Seize personnes âgées entre 20 et 56 ans ont été arrêtées ce matin durant des perquisitions effectuées à Saint-Georges-de-Beauce, Saint-Liboire, Saint-Zotique, Saint-Paul-de-l'île-aux-Noix et à Memracook, au Nouveau-Brunswick. Elles devraient être accusées de vol et de recel, demain, au Palais de justice de Québec. Certains des suspects sont des acheteurs. Un d'entre eux a été arrêté au Centre de détention de Québec (Orsainville), car il est déjà accusé dans une importante affaire de trafic de méthamphétamine.

Selon le capitaine Hudon, le réseau n'est pas lié au crime organisé. «Par contre, pour écouler de telles quantités de marchandises, il se peut que les acheteurs aient été lié au crime organisé. Il y a aussi dans notre enquête un volet stupéfiants que nous sommes toujours en train d'étudier», dit-il.

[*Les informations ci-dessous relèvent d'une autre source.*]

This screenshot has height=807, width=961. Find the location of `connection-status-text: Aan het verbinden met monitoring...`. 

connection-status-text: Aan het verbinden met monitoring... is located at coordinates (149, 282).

Les enquêteurs ont retrouvé certaines des cargaisons volées grâce notamment à des appareils GPS que les propriétaires avaient installés sur leur remorque. Pour le moment, ils ont été incapables de retrouver les marchandises déjà écoulées, mais savent que le fromage volé s'est retrouvé dans des pizzérias de Montréal.

«Je n'ai jamais vu un réseau aussi actif et bien organisé. Ils voulaient sans cesse dépasser le nombre de leurs larcins. Notre enquête prenait toujours des proportions de plus en plus grande, nous étions rendus au Nouveau-Brunswick ou en Ontario. Nous avons pris cela au sérieux, car nous voulions nous rendre à un niveau jamais vu. Dans ce genre de crime, on a souvent tendance à croire que les compagnies d'assurances remboursent pour les pertes, mais ce n'est pas toujours le cas», conclut le capitaine Hudon.

L'enquête baptisée Obliger a débuté à l'été 2016, par des vols de tracteurs en Beauce, et a été menée en collaboration avec la GRC et d'autres corps de police municipaux. Plusieurs moyens d'enquête ont été utilisés, dont l'écoute électronique.